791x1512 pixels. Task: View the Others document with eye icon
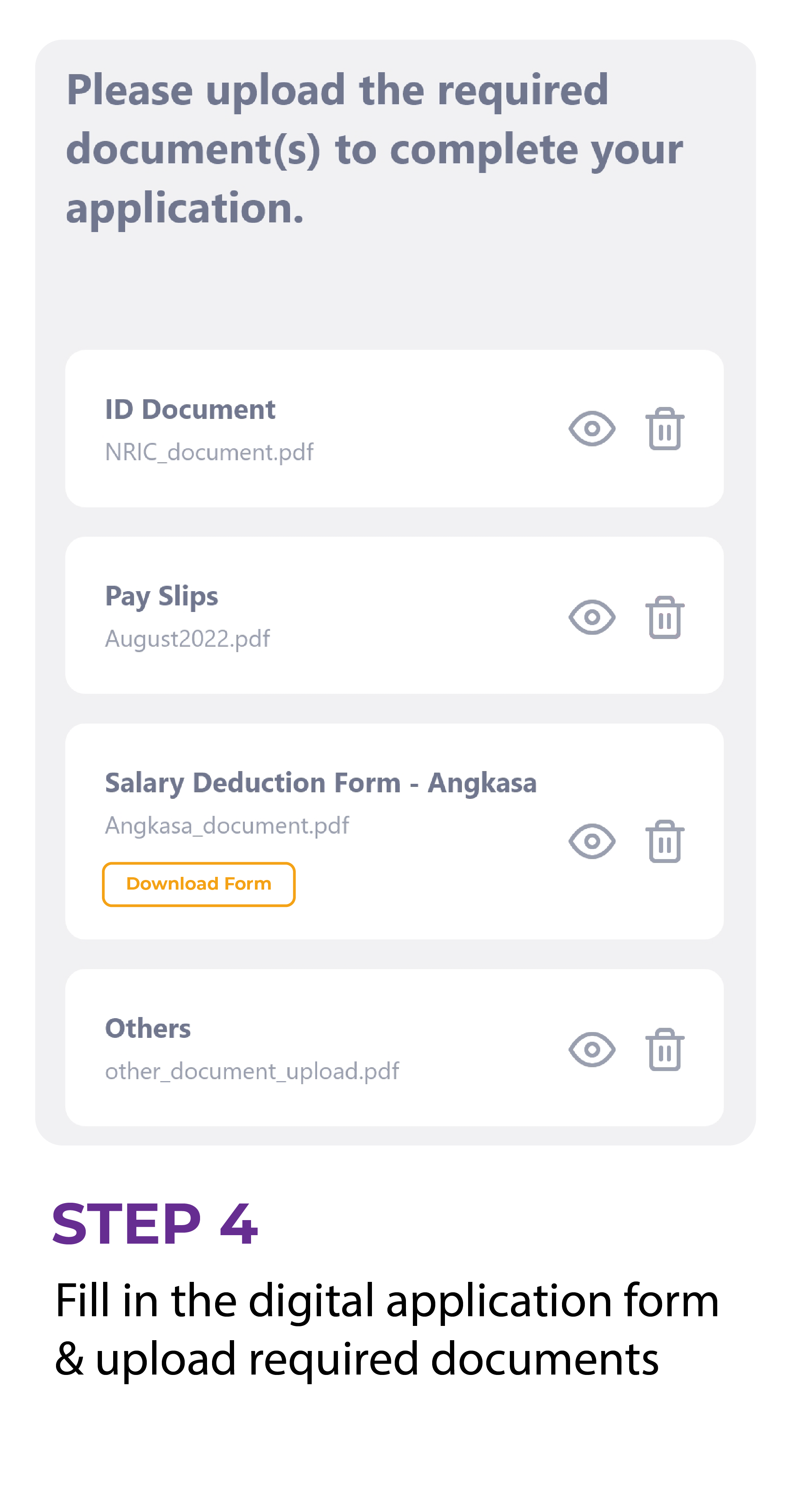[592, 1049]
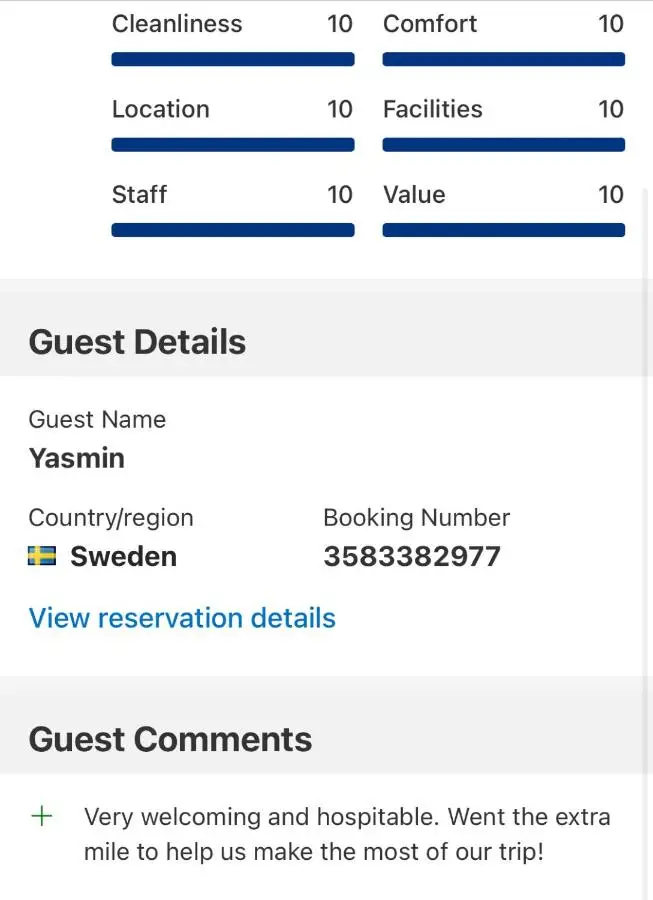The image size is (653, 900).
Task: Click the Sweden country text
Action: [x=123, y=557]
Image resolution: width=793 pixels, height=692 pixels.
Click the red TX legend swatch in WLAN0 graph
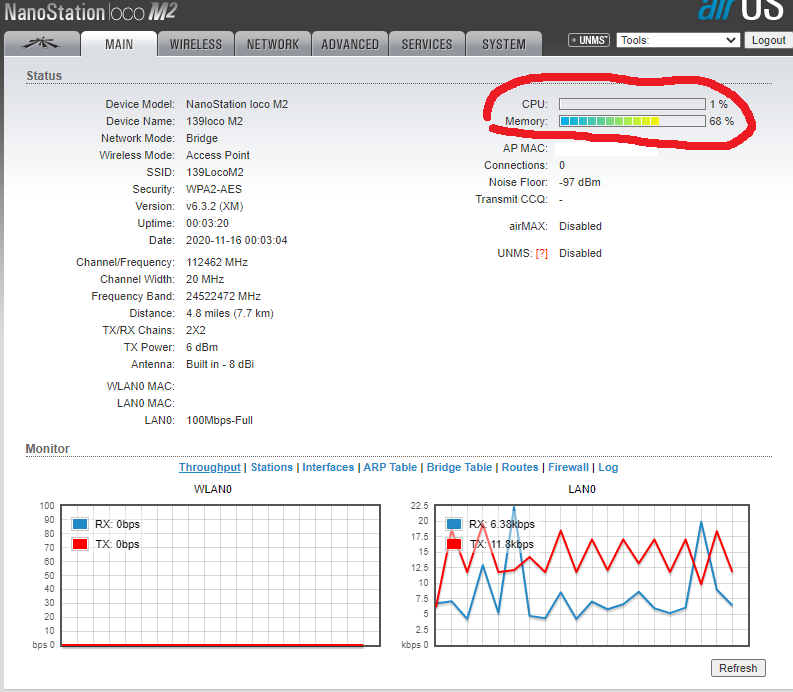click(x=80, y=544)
▬▬▬▬▬▬▬▬▬▬
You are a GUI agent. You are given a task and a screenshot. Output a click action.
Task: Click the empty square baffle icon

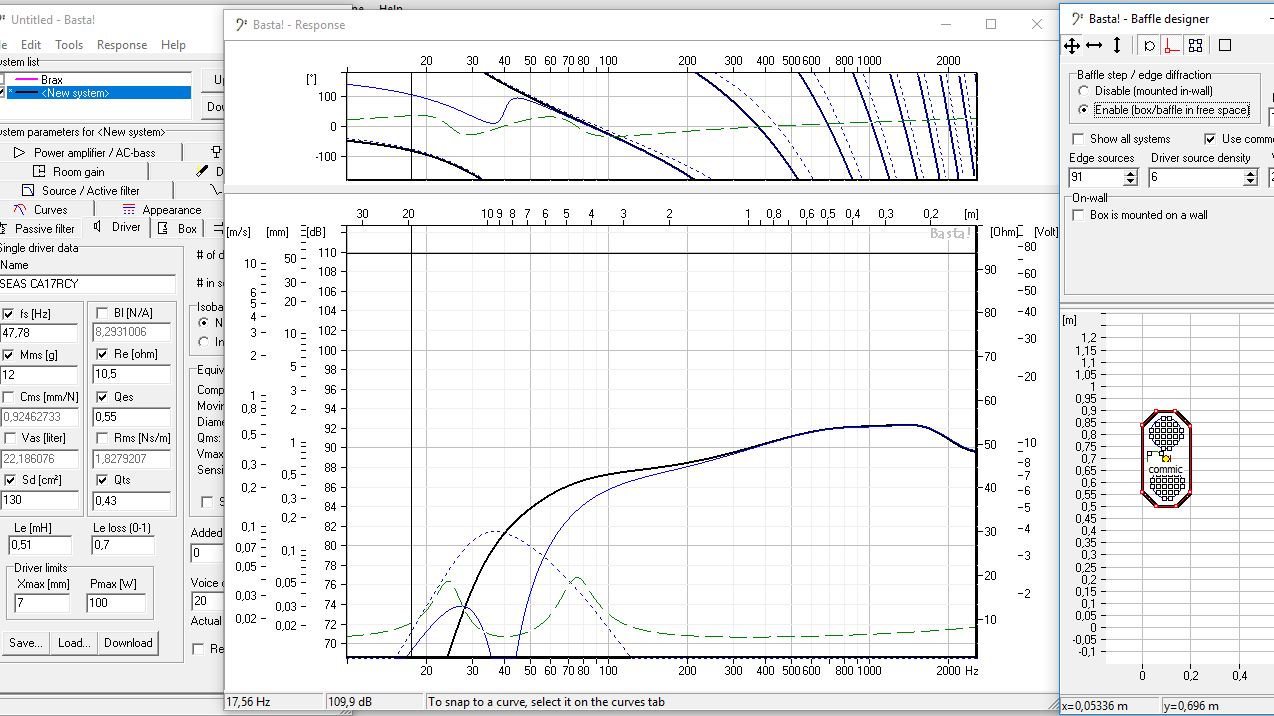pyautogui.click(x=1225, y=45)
▬▬▬▬▬▬▬▬▬▬
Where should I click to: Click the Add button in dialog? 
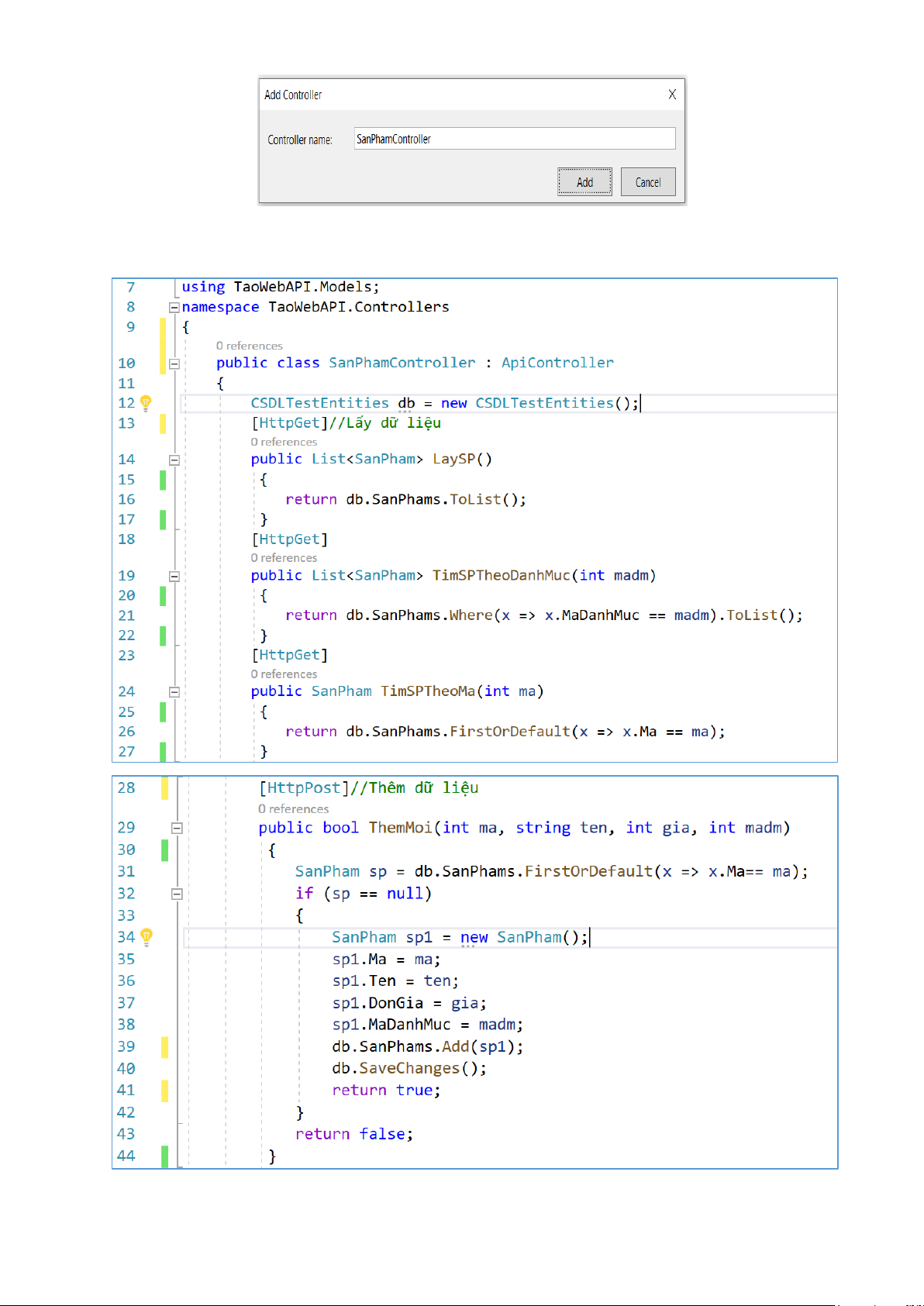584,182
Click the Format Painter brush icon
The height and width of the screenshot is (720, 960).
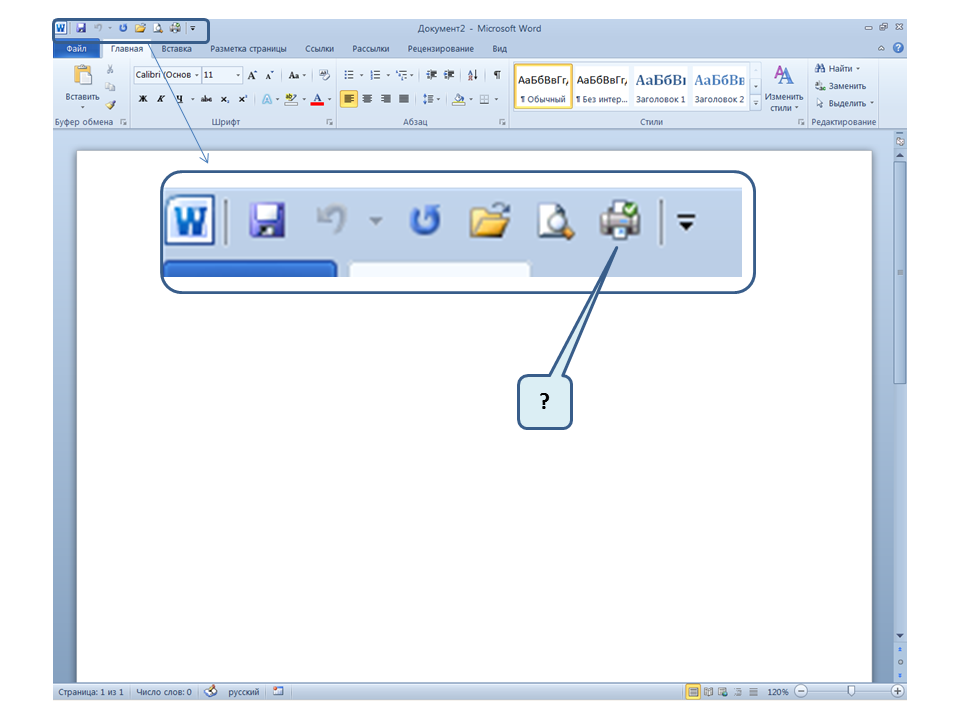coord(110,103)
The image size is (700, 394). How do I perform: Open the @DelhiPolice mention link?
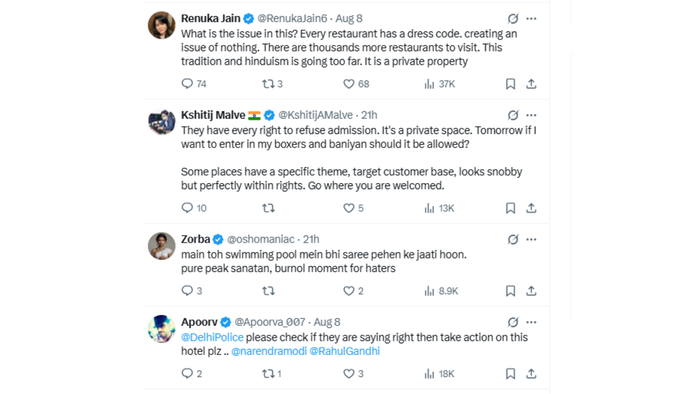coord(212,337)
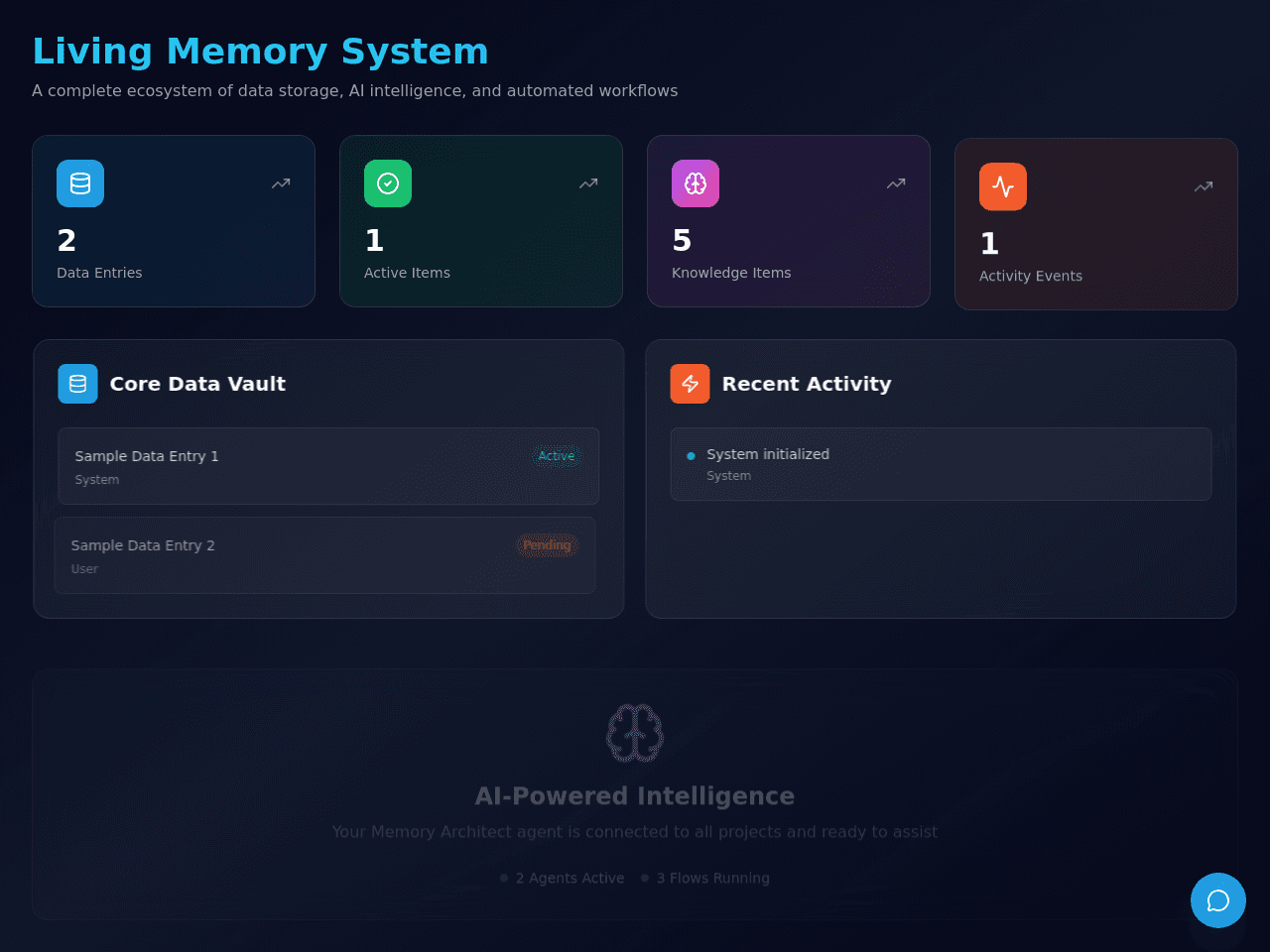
▬▬▬▬▬▬▬▬▬▬
[WHAT TO PRODUCE]
Only the lines of the listing above from the one with "791x1512 pixels. Task: View" through the one with "Image resolution: width=793" should be output, exactly, with both ends kept and pictures left out.

[OUTPUT OF THE TASK]
791x1512 pixels. Task: View the Others document with eye icon
[592, 1049]
The image size is (653, 900).
Task: Click the Sweden country text
Action: [x=123, y=557]
Image resolution: width=793 pixels, height=692 pixels.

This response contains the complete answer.